[Direction]: Show every line of the records below that contains the string "pixel". Case counts.

(Interface element records)
===

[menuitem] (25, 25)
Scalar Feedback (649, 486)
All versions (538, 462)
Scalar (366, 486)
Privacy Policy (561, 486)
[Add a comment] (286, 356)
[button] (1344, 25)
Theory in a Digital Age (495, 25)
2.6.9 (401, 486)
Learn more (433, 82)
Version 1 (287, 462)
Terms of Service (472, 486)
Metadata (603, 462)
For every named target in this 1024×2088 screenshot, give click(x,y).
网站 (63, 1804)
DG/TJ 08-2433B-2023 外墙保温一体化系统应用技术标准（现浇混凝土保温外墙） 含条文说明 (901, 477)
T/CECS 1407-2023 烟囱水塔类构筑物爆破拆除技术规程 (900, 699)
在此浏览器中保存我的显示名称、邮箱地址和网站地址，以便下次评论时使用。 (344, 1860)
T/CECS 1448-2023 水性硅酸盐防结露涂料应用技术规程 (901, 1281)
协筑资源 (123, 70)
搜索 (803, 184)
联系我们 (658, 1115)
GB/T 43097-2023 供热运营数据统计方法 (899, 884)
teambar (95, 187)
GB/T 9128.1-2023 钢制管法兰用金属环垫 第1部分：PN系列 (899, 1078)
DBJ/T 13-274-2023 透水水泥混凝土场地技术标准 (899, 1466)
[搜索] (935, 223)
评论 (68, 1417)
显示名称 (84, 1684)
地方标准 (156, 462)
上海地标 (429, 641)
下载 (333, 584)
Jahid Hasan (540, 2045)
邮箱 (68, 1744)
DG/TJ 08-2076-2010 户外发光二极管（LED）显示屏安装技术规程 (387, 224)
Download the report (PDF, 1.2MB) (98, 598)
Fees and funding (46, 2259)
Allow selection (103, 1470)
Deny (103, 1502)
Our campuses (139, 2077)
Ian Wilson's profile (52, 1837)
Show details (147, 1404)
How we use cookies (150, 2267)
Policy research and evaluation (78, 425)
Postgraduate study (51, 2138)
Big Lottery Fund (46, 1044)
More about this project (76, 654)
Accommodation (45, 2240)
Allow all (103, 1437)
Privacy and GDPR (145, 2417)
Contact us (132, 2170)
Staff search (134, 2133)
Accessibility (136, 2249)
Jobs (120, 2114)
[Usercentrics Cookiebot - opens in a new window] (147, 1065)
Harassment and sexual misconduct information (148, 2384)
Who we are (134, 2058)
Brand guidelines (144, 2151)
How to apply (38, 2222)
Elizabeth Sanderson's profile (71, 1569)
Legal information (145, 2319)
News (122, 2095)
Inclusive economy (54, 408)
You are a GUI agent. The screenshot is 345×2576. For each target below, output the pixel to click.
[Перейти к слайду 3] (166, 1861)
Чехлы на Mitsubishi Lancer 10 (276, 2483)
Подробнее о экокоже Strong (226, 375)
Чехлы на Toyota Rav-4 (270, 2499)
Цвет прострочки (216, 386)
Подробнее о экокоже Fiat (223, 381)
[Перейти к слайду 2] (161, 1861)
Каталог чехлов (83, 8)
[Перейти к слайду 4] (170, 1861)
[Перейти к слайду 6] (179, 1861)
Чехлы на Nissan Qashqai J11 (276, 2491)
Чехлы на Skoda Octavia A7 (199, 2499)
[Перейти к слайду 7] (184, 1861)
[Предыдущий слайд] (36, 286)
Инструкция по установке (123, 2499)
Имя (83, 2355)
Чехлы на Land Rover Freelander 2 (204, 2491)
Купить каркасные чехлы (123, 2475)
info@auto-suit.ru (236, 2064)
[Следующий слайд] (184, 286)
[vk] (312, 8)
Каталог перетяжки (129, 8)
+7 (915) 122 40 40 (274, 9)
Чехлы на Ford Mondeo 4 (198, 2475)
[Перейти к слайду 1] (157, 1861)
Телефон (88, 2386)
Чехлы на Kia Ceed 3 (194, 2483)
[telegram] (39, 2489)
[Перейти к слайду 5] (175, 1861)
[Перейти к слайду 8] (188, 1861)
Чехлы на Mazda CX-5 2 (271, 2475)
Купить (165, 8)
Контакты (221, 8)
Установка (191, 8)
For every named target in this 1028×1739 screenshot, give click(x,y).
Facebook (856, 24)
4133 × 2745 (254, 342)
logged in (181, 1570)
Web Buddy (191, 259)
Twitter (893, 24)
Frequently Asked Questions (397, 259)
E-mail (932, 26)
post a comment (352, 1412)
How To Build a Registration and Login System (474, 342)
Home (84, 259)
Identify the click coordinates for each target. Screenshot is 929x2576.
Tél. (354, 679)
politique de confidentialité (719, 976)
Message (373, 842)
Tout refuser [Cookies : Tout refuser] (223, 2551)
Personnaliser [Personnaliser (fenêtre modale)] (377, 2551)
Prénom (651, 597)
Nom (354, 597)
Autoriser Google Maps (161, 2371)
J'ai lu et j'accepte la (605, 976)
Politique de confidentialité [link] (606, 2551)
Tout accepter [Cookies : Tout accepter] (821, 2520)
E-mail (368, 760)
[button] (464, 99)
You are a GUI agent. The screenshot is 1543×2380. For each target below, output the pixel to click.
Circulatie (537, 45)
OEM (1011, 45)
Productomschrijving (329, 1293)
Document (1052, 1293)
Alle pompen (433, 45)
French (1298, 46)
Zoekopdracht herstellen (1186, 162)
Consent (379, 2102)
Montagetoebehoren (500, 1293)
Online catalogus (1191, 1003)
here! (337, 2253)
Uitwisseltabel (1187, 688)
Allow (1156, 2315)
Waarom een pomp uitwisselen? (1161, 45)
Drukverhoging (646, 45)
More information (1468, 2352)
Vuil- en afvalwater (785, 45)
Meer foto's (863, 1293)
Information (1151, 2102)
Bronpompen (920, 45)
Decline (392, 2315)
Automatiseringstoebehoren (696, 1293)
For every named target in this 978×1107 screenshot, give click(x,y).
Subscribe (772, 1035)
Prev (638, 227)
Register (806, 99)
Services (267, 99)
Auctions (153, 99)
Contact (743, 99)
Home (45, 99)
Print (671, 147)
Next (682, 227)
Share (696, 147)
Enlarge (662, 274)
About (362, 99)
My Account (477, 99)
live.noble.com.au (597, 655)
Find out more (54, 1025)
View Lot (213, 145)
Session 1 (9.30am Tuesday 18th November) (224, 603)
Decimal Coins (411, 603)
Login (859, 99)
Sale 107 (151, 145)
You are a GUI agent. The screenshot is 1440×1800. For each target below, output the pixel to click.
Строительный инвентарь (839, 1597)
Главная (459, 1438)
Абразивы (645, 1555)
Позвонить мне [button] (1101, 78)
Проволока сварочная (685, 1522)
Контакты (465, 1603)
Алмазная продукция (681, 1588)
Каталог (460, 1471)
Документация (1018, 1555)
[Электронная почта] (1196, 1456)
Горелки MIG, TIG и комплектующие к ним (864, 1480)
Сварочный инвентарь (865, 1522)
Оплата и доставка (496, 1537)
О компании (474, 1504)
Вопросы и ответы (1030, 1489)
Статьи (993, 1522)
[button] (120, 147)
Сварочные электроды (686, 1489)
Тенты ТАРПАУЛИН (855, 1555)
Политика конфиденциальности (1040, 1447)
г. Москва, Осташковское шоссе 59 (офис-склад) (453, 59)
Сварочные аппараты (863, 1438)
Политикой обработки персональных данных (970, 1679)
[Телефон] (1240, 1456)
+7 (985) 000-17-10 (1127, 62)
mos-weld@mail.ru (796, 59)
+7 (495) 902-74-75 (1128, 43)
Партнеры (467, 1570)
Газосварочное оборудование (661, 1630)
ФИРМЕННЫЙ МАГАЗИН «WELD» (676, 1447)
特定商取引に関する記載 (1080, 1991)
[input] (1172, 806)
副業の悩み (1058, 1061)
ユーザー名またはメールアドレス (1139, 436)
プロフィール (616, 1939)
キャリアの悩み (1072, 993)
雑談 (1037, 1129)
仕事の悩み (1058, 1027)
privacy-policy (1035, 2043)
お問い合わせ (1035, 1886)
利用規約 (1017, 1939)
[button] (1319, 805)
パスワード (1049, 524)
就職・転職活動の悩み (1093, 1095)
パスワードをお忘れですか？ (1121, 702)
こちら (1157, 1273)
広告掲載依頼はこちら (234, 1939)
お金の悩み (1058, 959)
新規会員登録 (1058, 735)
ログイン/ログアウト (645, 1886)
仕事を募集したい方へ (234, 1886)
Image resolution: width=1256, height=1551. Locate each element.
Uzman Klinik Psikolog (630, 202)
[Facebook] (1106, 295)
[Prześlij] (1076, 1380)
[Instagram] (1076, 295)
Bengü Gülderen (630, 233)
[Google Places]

===

[Exercise result]:
You are a GUI agent. The screenshot is 345×2576. For each target below, output the pixel to click.
You are a GUI agent. The screenshot is 1543×2380. For each target below, output the pixel to click.
You are a GUI agent. The screenshot is 1440×1800. For each target below, output the pixel to click.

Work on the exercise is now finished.